[Text and element pointing records]

-- Start --

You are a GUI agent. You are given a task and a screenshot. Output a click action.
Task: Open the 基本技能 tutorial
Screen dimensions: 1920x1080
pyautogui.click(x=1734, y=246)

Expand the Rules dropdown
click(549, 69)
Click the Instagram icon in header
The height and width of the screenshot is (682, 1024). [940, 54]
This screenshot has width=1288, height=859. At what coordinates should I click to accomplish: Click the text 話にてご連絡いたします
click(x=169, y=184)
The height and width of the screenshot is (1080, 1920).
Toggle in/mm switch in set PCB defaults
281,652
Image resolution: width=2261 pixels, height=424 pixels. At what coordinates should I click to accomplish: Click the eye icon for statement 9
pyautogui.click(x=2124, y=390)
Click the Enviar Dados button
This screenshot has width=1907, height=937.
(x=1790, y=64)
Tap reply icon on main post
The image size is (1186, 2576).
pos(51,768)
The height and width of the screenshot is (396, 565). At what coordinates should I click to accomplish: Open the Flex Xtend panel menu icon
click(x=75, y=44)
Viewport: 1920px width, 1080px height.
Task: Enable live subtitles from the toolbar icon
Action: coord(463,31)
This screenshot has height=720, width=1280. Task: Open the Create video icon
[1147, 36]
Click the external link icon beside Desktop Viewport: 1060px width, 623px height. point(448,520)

-- End --

* Task brief
Copy every one of the rows above exactly as it appears, without changing anything.

* Output for this task
You are a GUI agent. You are given a task and a screenshot. Output a click action.
Task: Open the 基本技能 tutorial
Screen dimensions: 1920x1080
pyautogui.click(x=1734, y=246)

Expand the Rules dropdown
click(549, 69)
Click the Instagram icon in header
The height and width of the screenshot is (682, 1024). [940, 54]
This screenshot has width=1288, height=859. At what coordinates should I click to accomplish: Click the text 話にてご連絡いたします
click(x=169, y=184)
The height and width of the screenshot is (1080, 1920).
Toggle in/mm switch in set PCB defaults
281,652
Image resolution: width=2261 pixels, height=424 pixels. At what coordinates should I click to accomplish: Click the eye icon for statement 9
pyautogui.click(x=2124, y=390)
Click the Enviar Dados button
This screenshot has width=1907, height=937.
(x=1790, y=64)
Tap reply icon on main post
The image size is (1186, 2576).
pos(51,768)
The height and width of the screenshot is (396, 565). At what coordinates should I click to accomplish: Open the Flex Xtend panel menu icon
click(x=75, y=44)
Viewport: 1920px width, 1080px height.
Task: Enable live subtitles from the toolbar icon
Action: coord(463,31)
This screenshot has height=720, width=1280. Task: Open the Create video icon
[1147, 36]
Click the external link icon beside Desktop Viewport: 1060px width, 623px height. point(448,520)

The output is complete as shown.